## What you need to do
Everything from the line that contains "This screenshot has width=1348, height=489." to the end of the data below is to be reproduced verbatim; leave all else out.

## Records to use
******
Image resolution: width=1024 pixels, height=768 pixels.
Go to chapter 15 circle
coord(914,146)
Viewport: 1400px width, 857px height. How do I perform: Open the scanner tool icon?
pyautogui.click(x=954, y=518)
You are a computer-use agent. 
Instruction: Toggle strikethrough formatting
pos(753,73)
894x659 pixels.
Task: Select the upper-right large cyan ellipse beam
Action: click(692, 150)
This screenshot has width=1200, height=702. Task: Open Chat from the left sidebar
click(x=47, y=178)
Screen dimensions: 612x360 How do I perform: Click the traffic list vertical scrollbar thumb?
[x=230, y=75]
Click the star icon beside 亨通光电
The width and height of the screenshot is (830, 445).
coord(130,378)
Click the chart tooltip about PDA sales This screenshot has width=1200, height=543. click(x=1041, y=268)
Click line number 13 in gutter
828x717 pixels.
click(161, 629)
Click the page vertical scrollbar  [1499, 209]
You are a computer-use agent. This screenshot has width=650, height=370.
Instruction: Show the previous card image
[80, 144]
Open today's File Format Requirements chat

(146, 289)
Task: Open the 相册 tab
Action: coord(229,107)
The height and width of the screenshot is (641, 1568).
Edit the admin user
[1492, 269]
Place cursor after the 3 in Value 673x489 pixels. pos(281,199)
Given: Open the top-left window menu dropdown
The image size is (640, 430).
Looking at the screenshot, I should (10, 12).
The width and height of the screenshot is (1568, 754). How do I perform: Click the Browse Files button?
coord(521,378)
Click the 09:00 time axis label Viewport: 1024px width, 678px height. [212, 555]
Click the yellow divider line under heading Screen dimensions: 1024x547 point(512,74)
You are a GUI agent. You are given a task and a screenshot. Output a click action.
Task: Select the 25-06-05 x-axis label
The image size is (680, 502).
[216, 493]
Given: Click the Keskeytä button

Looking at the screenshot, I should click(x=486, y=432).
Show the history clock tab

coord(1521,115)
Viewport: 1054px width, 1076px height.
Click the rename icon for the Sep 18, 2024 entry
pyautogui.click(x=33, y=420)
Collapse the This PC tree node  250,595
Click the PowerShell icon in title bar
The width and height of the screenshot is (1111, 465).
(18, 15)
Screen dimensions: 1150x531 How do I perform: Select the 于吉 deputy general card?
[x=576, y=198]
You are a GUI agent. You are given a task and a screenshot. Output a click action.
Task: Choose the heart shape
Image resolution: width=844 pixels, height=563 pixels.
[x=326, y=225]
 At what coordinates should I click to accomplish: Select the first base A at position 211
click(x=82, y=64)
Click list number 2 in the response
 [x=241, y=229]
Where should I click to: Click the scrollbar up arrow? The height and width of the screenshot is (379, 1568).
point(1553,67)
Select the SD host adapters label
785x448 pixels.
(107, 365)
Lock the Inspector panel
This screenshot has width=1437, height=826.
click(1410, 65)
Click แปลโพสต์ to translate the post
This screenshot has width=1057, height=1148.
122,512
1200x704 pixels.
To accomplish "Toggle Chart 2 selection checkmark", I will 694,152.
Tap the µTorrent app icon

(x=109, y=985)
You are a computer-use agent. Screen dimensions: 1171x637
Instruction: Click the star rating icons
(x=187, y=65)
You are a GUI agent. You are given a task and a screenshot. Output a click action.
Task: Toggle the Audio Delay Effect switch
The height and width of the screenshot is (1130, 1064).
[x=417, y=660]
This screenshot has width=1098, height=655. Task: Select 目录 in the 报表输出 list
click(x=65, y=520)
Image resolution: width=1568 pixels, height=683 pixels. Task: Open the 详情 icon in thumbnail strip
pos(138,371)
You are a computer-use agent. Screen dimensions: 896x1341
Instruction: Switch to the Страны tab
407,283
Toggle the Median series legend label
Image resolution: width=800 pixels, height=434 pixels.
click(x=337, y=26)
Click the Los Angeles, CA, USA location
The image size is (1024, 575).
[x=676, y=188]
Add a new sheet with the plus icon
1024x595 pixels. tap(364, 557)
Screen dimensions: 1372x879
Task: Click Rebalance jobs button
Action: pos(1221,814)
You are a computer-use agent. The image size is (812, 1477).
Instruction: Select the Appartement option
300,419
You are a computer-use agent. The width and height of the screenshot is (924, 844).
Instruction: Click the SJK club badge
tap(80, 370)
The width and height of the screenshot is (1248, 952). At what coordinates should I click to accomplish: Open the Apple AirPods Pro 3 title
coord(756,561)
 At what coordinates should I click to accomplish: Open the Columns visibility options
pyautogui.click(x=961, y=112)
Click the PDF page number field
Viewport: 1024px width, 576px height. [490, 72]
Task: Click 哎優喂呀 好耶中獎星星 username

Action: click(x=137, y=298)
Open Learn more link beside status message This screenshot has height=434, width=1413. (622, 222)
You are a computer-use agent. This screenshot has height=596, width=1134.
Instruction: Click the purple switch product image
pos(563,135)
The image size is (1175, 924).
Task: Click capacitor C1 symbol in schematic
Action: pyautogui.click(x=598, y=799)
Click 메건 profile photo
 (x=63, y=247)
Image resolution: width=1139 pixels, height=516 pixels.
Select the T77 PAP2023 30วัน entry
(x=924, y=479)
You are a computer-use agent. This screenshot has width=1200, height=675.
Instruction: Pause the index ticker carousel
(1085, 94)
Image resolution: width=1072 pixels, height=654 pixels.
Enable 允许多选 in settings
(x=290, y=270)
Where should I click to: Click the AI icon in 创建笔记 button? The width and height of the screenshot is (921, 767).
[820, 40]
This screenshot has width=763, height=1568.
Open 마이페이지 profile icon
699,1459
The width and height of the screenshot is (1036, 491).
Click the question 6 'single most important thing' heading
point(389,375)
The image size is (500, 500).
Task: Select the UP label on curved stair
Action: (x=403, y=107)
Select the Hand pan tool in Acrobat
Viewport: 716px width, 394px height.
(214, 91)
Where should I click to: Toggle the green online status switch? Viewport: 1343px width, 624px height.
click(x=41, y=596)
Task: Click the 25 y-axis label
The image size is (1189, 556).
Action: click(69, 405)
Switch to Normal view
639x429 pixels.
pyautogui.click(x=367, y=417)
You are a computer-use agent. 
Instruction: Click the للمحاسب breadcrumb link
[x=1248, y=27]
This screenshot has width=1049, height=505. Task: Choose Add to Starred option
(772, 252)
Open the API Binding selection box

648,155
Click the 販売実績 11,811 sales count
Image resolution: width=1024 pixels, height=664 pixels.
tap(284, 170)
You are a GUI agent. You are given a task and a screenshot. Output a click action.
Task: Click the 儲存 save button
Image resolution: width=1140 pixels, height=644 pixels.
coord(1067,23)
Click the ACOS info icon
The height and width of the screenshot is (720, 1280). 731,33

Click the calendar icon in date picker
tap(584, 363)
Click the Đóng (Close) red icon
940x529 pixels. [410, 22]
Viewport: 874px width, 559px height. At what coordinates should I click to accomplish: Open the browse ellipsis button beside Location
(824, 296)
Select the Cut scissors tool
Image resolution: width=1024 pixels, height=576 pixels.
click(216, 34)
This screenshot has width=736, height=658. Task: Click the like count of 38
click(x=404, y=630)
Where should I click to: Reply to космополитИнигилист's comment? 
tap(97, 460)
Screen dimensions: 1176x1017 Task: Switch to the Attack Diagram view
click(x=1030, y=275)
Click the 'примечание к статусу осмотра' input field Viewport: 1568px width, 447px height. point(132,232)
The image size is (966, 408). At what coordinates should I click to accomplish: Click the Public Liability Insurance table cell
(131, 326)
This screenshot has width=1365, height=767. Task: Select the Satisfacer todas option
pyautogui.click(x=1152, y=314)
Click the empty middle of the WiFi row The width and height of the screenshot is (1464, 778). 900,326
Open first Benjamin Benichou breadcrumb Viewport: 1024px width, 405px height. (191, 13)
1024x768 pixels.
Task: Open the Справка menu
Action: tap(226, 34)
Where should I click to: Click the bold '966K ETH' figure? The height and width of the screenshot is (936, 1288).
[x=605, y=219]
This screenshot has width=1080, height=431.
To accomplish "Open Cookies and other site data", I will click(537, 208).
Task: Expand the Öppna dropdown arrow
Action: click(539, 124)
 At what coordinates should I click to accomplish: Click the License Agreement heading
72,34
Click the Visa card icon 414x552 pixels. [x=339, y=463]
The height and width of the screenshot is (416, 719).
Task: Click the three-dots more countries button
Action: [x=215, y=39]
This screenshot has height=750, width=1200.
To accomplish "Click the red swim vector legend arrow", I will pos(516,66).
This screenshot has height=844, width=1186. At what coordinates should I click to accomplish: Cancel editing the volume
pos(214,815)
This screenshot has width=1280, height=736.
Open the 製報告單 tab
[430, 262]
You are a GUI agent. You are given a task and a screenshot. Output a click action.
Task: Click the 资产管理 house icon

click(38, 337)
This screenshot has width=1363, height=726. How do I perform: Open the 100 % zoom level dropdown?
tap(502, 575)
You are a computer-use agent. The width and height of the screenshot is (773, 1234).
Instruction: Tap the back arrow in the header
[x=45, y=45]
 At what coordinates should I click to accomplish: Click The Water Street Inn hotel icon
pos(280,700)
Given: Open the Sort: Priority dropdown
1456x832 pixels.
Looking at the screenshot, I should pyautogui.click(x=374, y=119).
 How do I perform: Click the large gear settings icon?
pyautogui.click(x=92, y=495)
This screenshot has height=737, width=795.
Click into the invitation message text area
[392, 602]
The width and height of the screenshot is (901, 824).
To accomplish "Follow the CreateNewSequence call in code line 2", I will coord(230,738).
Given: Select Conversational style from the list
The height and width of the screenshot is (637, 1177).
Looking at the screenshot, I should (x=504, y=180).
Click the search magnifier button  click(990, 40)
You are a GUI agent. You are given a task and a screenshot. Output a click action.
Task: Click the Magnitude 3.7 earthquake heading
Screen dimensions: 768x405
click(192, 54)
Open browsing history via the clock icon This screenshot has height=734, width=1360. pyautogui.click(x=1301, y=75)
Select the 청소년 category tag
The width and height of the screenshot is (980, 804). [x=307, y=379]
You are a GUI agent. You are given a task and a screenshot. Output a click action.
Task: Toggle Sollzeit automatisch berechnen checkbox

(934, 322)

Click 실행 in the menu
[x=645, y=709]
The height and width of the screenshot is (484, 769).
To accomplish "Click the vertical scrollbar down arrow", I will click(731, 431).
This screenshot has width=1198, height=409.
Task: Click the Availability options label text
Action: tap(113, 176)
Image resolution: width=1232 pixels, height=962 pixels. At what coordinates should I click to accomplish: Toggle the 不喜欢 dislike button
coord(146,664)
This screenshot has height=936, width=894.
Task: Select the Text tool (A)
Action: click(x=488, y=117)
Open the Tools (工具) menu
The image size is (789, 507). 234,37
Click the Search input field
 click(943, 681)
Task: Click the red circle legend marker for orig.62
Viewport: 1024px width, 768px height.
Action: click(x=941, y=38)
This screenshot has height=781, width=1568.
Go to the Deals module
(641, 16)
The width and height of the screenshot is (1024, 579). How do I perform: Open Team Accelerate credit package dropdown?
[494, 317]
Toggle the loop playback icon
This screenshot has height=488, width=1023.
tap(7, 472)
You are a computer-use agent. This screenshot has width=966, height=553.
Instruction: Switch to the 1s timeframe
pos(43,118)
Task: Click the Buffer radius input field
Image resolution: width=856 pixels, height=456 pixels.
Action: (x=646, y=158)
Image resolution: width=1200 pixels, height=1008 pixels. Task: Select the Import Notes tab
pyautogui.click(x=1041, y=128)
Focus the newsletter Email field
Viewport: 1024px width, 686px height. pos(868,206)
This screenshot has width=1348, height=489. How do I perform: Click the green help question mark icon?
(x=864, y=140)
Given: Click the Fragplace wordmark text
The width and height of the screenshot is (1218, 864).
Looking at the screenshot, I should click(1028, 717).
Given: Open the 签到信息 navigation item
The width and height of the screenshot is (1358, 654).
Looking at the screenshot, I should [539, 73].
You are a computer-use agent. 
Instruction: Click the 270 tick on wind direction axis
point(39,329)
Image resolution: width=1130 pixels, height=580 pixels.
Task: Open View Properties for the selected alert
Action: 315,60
******
## Answer space
This screenshot has width=1348, height=489. How do I perform: Click the green help question mark icon?
(x=864, y=140)
Given: Click the Fragplace wordmark text
The width and height of the screenshot is (1218, 864).
Looking at the screenshot, I should click(1028, 717).
Given: Open the 签到信息 navigation item
The width and height of the screenshot is (1358, 654).
Looking at the screenshot, I should [539, 73].
You are a computer-use agent. 
Instruction: Click the 270 tick on wind direction axis
point(39,329)
Image resolution: width=1130 pixels, height=580 pixels.
Task: Open View Properties for the selected alert
Action: 315,60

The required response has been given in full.